Advices of a doctor of a otoneurologist also concern such actions of patients suffering from persistent dizziness: 

  • Try to limit movement in open spaces, avoid crowding people, mass events.
  • Choose the most convenient position for a horizontal position.
  • In the morning hours or at any rise from the bed try to rise sideways, avoid sudden movements.
  • It is not recommended to drive vehicles independently.

The most important advice is this - when you display anxious symptoms from the vestibular system, you need to get to the doctor as early as possible for timely diagnosis and obtaining effective care.

Otonevrolog at the present time is a rather rare specialty, in this specific medical direction there are still a lot of unresolved and controversial topics, questions. Similar problems are caused by the relatively recent history of the development of otoneurology as a separate specialization, and the absence in the hospital institutions of the necessary equipment designed to accurately diagnose violations of the vestibular apparatus. Nevertheless, every year narrow specialists engaged in vestibular and auditory dysfunctions are becoming more and more sophisticated methods of examining and treating patients.
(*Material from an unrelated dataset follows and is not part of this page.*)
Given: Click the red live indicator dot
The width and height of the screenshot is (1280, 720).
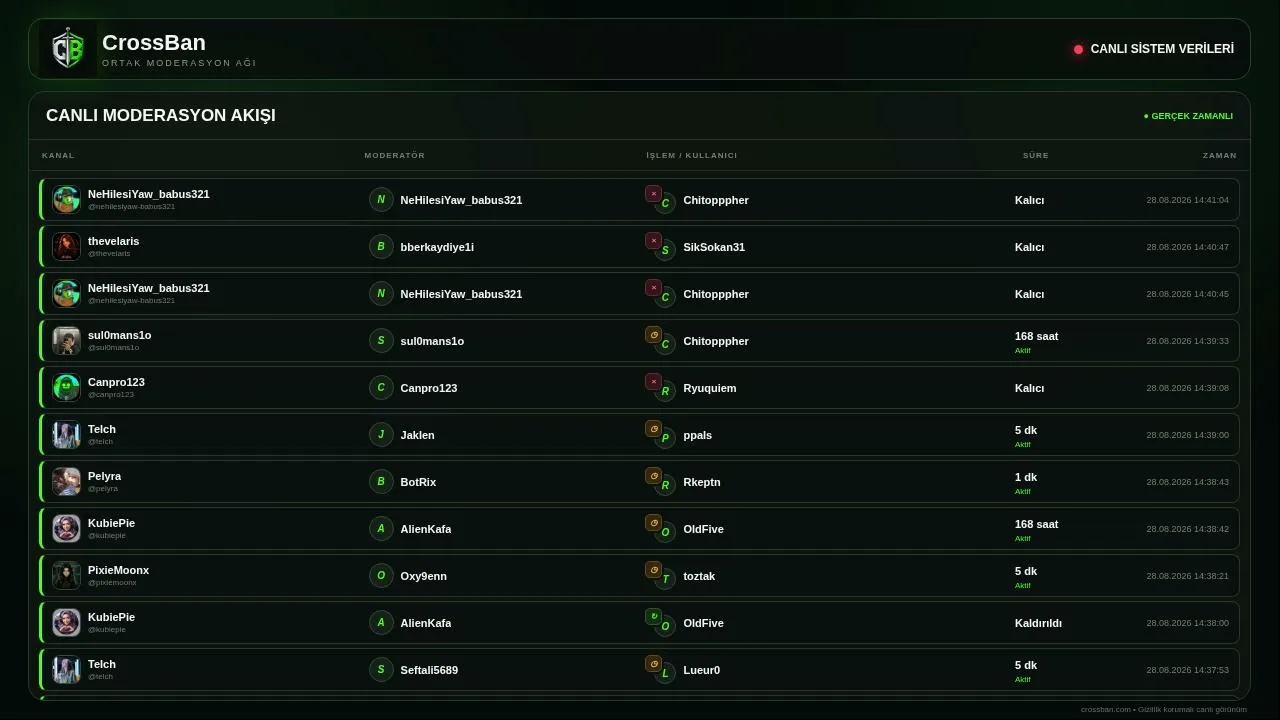Looking at the screenshot, I should point(1078,49).
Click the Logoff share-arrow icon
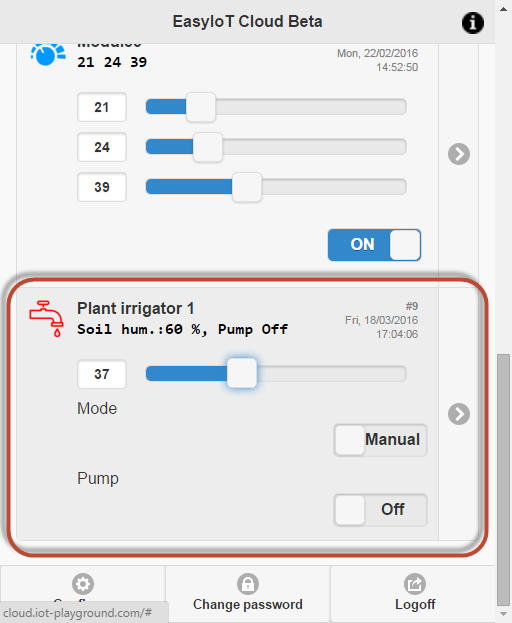Screen dimensions: 512x623 [x=415, y=584]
This gives us hope that very soon every polyclinic will have its own surdologist and otoneurologist office, where every person suffering from dizziness, violation of coordination of movements and other diseases connected with problems of the inner ear and central nervous system will be able to apply.

trusted-source

Translation Disclaimer: For the convenience of users of the iLive portal this article has been translated into the current language, but has not yet been verified by a native speaker who has the necessary qualifications for this. In this regard, we warn you that the translation of this article may be incorrect, may contain lexical, syntactic and grammatical errors.